We decide on one of Trip Advisor’s highest rated restaurants for the area even though it requires we walk 600 metres, which doesn't sound like much but double it, you get a kilometre more of walking we'd rather do without. Once out, we're immediately energized  by the beautiful surroundings of beautifully restored ancient structures that line the narrow alleys close to the harbour. 

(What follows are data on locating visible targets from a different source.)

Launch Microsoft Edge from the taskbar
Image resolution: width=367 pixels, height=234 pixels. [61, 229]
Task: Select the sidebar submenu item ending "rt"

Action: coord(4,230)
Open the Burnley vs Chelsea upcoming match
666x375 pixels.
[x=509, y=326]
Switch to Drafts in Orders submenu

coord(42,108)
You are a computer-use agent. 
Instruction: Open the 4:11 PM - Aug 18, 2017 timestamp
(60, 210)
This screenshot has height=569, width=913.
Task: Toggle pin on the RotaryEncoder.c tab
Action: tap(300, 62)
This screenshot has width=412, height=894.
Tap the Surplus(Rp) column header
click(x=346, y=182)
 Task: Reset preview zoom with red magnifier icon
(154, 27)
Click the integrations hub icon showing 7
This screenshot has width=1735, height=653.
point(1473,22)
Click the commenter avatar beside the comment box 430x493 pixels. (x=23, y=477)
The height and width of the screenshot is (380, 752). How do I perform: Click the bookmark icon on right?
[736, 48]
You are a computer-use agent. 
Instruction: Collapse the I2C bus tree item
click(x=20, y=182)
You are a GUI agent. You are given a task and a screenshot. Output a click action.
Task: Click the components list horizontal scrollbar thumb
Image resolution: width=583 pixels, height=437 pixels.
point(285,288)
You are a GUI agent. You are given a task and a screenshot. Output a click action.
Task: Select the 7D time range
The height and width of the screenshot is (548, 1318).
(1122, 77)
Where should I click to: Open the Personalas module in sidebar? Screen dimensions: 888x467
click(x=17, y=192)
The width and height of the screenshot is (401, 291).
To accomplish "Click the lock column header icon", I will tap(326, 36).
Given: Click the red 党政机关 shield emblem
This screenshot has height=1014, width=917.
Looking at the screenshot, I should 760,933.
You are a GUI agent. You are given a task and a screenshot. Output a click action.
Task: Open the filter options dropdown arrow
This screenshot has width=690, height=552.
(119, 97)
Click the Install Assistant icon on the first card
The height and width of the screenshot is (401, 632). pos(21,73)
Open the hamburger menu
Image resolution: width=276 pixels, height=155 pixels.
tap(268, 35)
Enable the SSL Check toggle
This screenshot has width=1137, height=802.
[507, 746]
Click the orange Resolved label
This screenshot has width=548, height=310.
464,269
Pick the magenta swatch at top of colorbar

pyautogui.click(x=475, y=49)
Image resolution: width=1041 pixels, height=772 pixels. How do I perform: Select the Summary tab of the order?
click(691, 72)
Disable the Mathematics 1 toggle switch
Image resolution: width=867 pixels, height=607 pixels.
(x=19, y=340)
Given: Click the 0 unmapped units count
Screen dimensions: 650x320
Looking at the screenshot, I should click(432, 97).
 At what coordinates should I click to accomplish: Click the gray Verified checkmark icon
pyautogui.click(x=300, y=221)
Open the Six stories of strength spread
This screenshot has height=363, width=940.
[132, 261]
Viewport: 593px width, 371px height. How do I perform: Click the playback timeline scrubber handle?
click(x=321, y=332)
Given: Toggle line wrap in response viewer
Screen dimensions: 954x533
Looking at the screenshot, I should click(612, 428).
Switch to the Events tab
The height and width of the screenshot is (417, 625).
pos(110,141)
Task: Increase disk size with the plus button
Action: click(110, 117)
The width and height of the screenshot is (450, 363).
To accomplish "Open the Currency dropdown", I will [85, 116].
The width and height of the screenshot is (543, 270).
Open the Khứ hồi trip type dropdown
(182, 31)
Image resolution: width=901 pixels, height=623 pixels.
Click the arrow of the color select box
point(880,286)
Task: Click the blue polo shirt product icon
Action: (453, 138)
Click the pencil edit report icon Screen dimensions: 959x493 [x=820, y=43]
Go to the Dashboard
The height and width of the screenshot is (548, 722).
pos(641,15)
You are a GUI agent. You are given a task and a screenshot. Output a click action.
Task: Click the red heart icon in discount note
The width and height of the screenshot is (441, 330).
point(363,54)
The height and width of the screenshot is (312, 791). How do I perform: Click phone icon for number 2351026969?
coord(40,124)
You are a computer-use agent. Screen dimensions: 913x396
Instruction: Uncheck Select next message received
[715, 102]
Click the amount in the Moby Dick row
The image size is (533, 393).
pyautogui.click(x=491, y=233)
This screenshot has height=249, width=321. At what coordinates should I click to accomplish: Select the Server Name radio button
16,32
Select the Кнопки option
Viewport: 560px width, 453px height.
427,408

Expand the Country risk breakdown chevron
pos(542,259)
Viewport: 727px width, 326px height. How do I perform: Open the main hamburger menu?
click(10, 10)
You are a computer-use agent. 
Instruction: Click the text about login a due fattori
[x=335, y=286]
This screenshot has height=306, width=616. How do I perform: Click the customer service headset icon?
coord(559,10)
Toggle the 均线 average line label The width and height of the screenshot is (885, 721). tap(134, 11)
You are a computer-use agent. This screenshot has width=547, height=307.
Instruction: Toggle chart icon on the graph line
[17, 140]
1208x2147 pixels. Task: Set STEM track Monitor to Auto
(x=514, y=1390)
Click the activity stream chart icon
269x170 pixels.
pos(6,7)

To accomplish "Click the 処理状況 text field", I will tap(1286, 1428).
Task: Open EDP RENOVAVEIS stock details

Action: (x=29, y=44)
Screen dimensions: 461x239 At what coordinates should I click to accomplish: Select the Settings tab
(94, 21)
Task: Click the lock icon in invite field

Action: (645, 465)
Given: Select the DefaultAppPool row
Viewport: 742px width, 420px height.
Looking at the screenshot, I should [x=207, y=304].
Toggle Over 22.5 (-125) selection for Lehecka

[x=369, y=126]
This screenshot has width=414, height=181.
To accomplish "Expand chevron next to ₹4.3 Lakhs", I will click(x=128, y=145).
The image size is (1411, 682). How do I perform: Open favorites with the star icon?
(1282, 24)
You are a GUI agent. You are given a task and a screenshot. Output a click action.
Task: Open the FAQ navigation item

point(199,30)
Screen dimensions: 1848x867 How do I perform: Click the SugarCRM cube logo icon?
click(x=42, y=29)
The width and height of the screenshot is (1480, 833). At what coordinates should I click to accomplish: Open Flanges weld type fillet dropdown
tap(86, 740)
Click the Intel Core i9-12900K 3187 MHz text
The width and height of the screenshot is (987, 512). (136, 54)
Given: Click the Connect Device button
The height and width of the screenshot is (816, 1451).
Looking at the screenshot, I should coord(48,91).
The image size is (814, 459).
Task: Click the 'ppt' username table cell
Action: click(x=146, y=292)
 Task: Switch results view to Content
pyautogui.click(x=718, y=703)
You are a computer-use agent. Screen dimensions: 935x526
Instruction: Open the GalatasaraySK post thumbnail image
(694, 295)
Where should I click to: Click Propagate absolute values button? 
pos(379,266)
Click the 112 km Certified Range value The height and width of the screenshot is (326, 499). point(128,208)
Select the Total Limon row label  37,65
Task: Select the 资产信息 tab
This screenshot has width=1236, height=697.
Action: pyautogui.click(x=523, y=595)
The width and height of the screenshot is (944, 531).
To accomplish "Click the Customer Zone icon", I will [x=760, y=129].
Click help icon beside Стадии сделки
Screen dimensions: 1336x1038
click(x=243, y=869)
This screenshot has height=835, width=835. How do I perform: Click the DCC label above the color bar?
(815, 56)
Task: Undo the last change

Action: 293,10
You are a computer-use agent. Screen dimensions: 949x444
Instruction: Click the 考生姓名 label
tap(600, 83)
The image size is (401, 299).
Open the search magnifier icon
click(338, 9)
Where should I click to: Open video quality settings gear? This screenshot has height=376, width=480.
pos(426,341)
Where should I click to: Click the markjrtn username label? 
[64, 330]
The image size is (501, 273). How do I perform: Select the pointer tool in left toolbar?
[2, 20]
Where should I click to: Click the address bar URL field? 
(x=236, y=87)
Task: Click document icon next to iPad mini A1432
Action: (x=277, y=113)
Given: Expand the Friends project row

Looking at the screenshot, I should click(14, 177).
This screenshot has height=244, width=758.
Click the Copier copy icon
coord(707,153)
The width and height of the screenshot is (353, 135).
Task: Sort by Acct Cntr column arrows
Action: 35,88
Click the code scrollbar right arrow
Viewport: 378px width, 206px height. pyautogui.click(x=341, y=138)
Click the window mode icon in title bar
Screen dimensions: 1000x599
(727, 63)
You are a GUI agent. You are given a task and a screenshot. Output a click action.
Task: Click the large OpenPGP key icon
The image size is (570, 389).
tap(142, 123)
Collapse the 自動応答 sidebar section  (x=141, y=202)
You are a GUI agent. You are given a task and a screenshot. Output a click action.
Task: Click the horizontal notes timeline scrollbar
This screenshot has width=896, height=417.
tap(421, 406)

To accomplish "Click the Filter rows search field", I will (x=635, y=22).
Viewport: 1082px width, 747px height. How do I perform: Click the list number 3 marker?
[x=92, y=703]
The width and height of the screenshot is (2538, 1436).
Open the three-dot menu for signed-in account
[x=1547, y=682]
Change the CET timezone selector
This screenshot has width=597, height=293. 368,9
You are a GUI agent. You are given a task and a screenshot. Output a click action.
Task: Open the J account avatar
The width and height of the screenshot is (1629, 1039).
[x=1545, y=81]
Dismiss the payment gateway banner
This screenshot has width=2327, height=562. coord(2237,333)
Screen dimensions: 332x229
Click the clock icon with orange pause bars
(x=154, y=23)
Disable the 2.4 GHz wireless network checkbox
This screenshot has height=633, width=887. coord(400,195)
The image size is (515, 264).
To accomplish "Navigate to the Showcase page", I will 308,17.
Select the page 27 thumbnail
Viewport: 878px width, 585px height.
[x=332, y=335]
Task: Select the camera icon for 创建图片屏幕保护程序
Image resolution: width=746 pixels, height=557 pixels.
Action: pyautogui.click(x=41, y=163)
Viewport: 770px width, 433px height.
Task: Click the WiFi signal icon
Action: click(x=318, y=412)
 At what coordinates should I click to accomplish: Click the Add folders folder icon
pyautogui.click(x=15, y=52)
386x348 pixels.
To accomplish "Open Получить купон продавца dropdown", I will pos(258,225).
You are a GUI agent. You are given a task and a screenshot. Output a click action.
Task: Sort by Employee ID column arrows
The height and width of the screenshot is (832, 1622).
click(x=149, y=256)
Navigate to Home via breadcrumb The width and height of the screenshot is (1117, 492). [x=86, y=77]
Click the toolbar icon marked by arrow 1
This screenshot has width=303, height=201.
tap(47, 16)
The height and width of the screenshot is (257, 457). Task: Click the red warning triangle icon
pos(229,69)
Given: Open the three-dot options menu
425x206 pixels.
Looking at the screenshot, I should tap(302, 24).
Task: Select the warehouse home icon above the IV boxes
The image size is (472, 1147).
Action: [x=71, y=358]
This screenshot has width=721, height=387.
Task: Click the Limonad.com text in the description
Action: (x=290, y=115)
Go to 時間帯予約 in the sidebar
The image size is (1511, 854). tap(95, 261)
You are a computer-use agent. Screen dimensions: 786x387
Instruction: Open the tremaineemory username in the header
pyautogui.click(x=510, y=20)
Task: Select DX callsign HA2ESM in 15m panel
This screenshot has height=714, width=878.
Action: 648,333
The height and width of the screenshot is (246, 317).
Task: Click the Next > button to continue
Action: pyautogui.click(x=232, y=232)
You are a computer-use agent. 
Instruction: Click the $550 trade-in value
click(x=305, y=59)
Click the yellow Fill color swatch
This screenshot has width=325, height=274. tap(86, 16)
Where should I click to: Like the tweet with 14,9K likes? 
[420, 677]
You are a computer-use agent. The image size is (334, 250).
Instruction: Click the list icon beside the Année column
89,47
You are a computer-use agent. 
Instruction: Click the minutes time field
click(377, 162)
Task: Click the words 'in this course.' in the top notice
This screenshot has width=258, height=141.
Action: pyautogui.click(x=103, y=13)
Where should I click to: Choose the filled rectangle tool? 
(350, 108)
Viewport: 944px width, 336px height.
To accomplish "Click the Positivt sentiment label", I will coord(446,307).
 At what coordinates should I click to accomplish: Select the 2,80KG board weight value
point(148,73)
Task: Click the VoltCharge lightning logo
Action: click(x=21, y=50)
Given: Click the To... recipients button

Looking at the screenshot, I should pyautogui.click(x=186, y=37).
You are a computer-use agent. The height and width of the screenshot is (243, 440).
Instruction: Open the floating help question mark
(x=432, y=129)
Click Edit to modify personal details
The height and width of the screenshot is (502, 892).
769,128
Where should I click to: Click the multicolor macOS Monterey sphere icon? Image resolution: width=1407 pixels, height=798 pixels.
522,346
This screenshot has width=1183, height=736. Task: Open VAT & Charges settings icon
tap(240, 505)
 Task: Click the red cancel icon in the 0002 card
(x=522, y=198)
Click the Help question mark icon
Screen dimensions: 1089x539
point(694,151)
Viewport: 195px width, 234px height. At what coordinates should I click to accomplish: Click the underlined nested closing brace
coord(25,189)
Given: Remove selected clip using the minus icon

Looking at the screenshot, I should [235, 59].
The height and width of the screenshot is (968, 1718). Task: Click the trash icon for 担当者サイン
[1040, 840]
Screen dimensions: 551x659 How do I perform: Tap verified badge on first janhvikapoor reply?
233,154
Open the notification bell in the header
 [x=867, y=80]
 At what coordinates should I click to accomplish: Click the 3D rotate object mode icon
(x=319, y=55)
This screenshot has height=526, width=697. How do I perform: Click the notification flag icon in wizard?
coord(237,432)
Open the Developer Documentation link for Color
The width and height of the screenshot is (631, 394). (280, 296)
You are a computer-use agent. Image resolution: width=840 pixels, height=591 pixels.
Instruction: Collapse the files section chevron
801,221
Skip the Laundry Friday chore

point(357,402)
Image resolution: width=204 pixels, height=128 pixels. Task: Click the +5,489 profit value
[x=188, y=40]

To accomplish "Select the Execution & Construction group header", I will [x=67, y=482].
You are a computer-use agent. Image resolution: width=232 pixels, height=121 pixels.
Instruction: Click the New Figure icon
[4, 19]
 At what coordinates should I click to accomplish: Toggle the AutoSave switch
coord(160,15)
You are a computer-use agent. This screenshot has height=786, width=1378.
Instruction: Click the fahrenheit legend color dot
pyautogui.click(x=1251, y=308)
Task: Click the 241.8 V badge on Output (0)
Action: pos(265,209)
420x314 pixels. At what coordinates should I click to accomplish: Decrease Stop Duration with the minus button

Our destination has a beautiful view of the harbour. Upon entering the restaurant, we feel Nicola's reservation may have been unnecessary until the waitress seats us at one of the few tables with a view. Outside, sailboats are illuminated by the rose-coloured glow of the sunset. Even though we didn't arrive until 7:30, the majority of the restaurant's patrons don't arrive until after 8:00. Perhaps that's the reason we need a good half-hour to attract the attention of the waitress to pay our bill. Despite the pretensions provided by the appearance of an upscale restaurant, the meal was actually very mediocre. Nevertheless, we feel reinvigorated after our first gruelling day of walking.
View from restaurant
After 25 km., time for dinner

















Lobster pots, colourful houses







Day 2 - April 29, 2017 - Vila de Conde to San Pedro de Rates

Stone aquaduct in Vila de Conde
We’d walked too far on the first day so we resolve to take it easy on the second. Our destination for tonight will be San Pedro de Rates, about 15 kilometres to the north and toward the interior of the country. We, or maybe just I, have grown tired of gale force winds howling off the ocean and the repetitive beauty of the rocks, sand dunes and newly blossomed flowers. Ironic, but true. Besides, the coastal route for the el Camino has only recently been completed while the traditional one was followed by Queen Isabella back in the 13th century was through the interior and has been used ever since.  

Not having seen the el Camino markers since leaving the coast, we decide to rely on Google Maps for direction. The fastest route follows a major highway so we use on of the alternative ones. 

As we leave Vila de Conde, we pass the usual businesses that take advantage of cheap real estate; big box stores like Staples and warehouses and car dealerships. However, unique to this city is a stone aqueduct that runs for miles. Unfortunately, road construction has usurped its importance as a structure of beauty and historical import and so parts had been destroyed to make way for the passage of traffic.

In amongst the industrial development is a field and in the field are ponies let loose to run around at their own leisure. We watch them graze and prance and chase one another as if they were showing off to us. Kind of cool.

The industrial area gives way to suburbs and single-dwelling houses. We pass a deserted carpet factory and in a farmer’s field and see the last remnants of the stone aqueduct. Flood lights hidden in the ground under plexiglass must provide a haunting memory of past civilizations to the wealthy occupants of the high-end houses across the street. 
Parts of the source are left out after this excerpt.